AIM OF THE TASK: Print the data below exactly as it stands, and keep the pictures out.

● ● ● ● ●

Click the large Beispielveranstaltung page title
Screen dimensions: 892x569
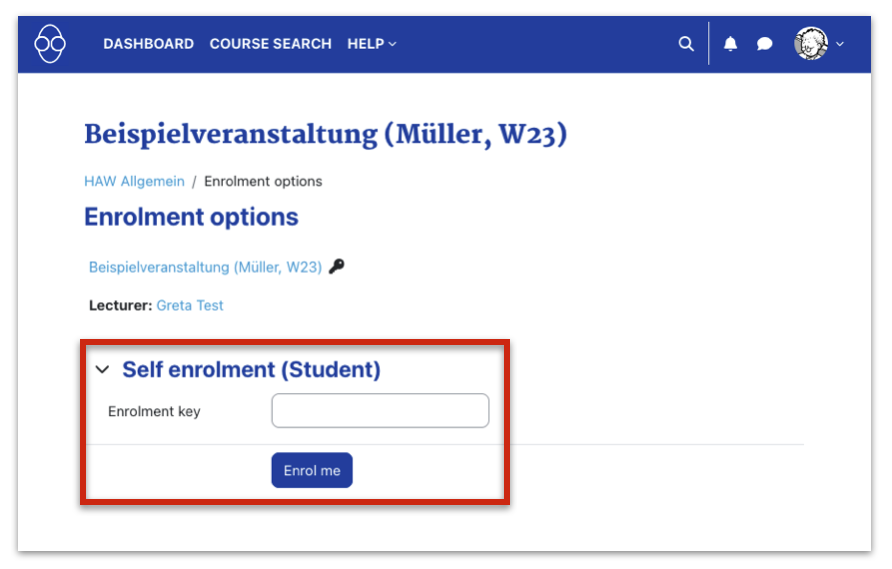click(325, 134)
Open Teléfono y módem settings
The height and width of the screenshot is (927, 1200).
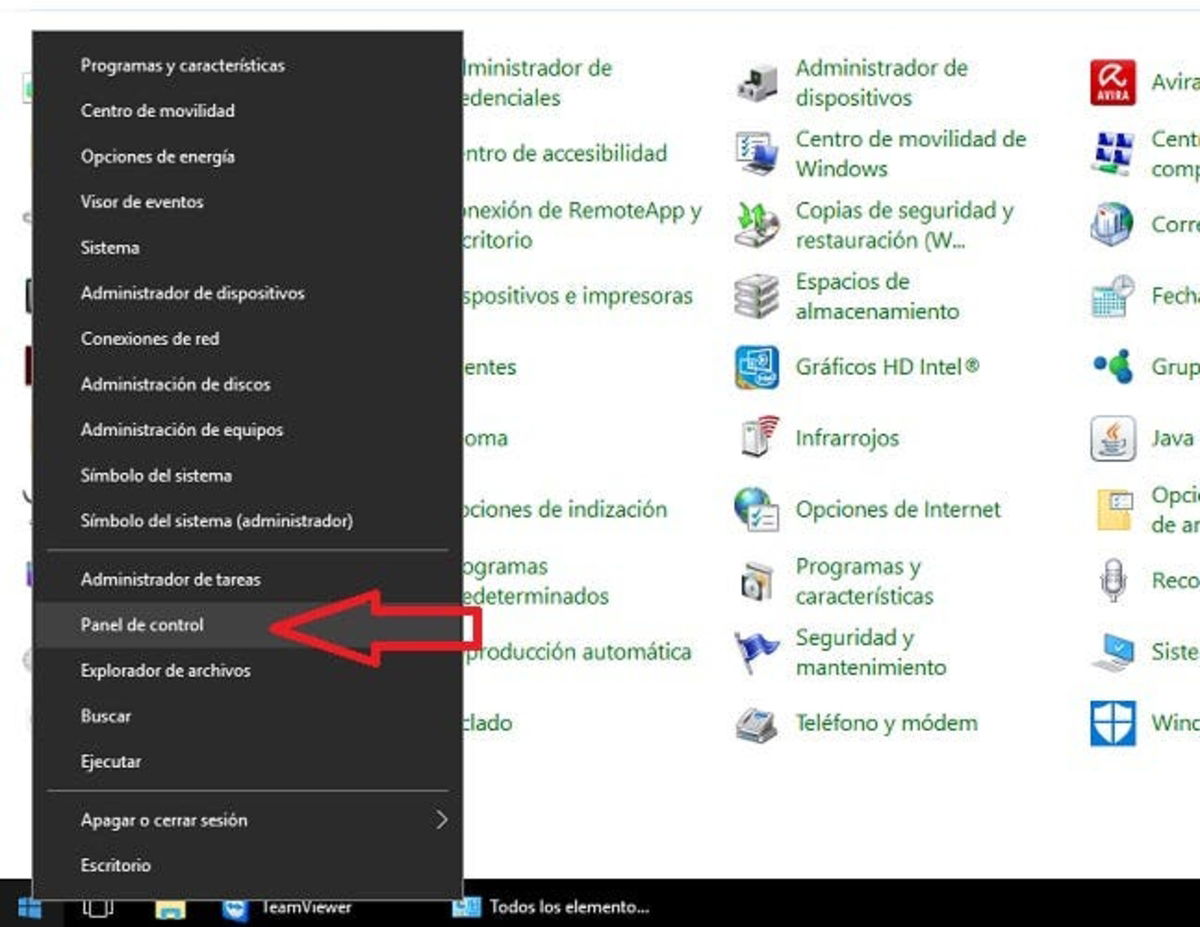coord(886,722)
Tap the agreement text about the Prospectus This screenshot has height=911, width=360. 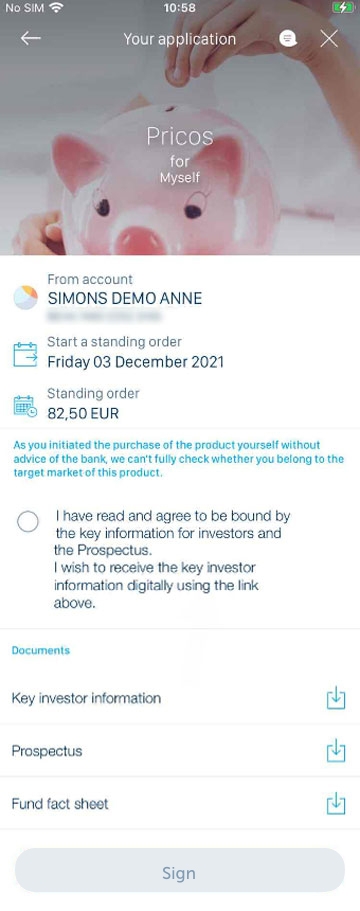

● ● ● ● ●

RESPONSE TO THIS EXERCISE:
Click the large Beispielveranstaltung page title
Screen dimensions: 892x569
click(325, 134)
Open Teléfono y módem settings
The height and width of the screenshot is (927, 1200).
coord(886,722)
Tap the agreement text about the Prospectus This screenshot has height=911, width=360. 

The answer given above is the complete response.